- _Instructions for the task_
Please copy each line of the records below that holds the word "agent".

Stored records
------------------------
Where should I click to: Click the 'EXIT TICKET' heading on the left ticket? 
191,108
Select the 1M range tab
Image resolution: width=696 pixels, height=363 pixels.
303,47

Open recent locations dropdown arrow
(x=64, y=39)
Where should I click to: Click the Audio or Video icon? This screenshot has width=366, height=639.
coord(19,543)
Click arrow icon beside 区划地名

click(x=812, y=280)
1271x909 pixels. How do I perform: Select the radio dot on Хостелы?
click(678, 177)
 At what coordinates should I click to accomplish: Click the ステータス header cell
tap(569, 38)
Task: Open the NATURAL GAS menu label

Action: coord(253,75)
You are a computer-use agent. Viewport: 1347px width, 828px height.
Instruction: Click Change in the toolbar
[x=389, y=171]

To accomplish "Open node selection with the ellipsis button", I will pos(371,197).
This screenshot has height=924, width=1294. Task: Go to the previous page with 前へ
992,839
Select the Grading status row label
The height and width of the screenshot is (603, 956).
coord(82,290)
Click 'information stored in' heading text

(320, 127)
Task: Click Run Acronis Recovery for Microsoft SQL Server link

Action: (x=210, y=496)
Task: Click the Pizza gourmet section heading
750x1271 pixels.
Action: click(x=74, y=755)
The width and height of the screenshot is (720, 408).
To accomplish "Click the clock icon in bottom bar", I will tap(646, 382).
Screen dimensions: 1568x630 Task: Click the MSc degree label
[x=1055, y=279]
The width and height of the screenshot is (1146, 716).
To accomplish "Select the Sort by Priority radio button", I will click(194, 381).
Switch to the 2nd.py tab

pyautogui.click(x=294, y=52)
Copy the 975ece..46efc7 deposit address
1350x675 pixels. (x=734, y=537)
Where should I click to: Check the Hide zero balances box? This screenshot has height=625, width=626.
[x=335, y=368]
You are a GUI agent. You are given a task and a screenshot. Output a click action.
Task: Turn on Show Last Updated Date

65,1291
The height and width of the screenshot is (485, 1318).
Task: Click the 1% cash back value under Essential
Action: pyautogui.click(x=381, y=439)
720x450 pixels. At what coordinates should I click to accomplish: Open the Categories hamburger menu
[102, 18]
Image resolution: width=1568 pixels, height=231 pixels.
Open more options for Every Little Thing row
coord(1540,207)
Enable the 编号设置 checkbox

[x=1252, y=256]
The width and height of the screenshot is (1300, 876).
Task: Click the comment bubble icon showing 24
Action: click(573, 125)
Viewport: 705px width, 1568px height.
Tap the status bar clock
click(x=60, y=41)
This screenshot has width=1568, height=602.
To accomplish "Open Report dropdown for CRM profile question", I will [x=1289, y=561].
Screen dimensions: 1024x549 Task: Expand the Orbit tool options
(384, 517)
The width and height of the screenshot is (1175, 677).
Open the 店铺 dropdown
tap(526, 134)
------------------------
- _Task solution_
You are a computer-use agent. Viewport: 1347px width, 828px height.
You are a GUI agent. You are given a task and a screenshot. Output a click action.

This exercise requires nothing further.